Work task> In the copy, keep every line below as it is and leave out the pictures.

(Dataset excerpts)
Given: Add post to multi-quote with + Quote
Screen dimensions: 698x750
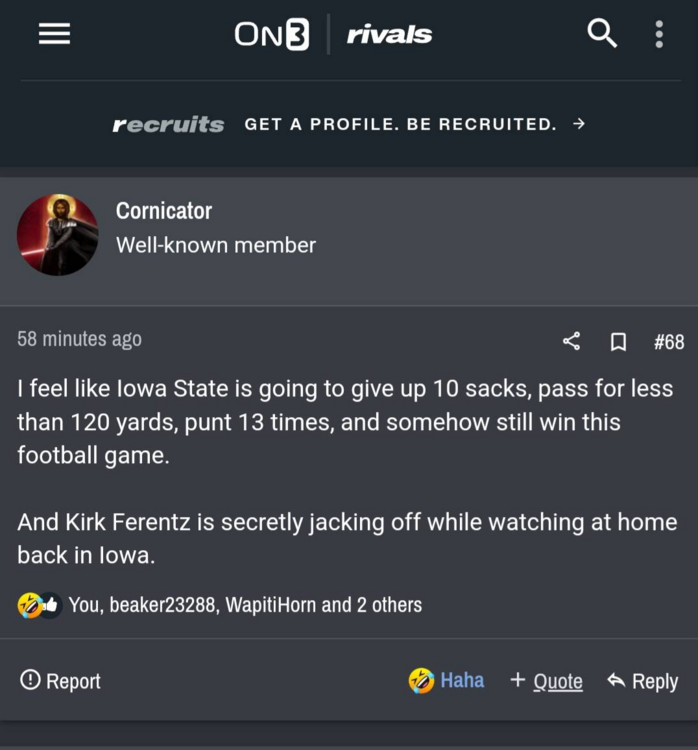Looking at the screenshot, I should point(546,681).
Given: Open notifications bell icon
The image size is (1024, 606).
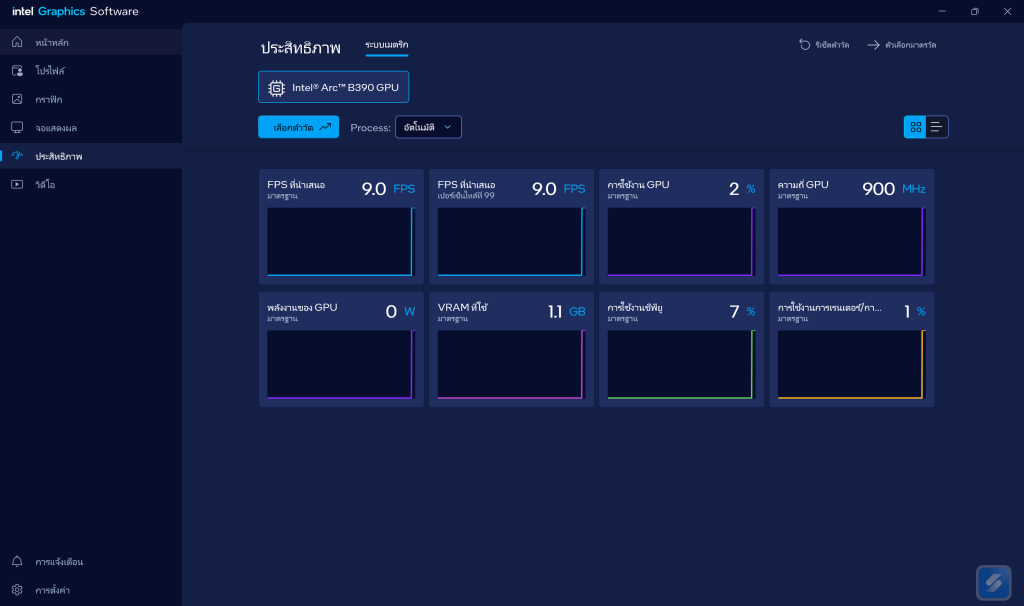Looking at the screenshot, I should click(17, 561).
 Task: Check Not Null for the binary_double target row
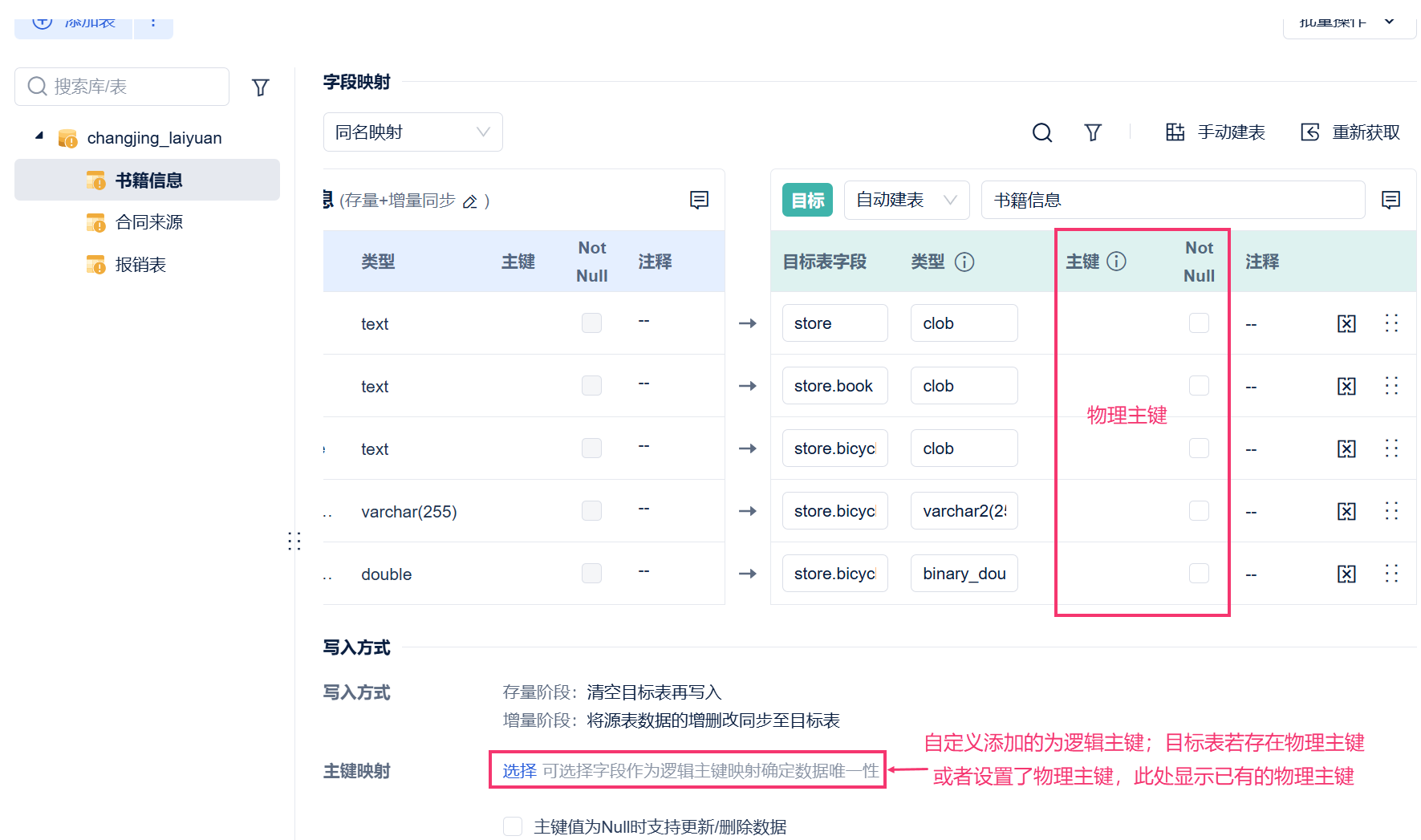click(1199, 574)
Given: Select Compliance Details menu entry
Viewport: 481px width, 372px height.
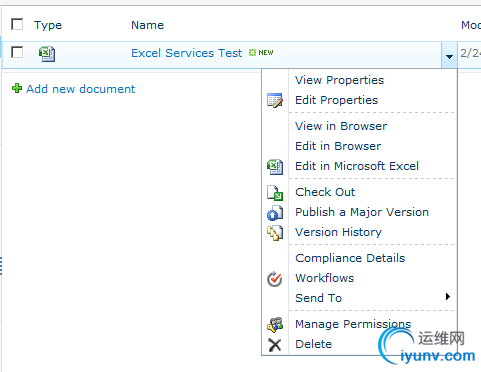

Result of the task>
Given: Add post to multi-quote with + Quote
Screen dimensions: 698x750
Looking at the screenshot, I should point(546,681).
Given: Open notifications bell icon
The image size is (1024, 606).
Looking at the screenshot, I should click(17, 561).
 Task: Check Not Null for the binary_double target row
click(1199, 574)
Given: Select Compliance Details menu entry
Viewport: 481px width, 372px height.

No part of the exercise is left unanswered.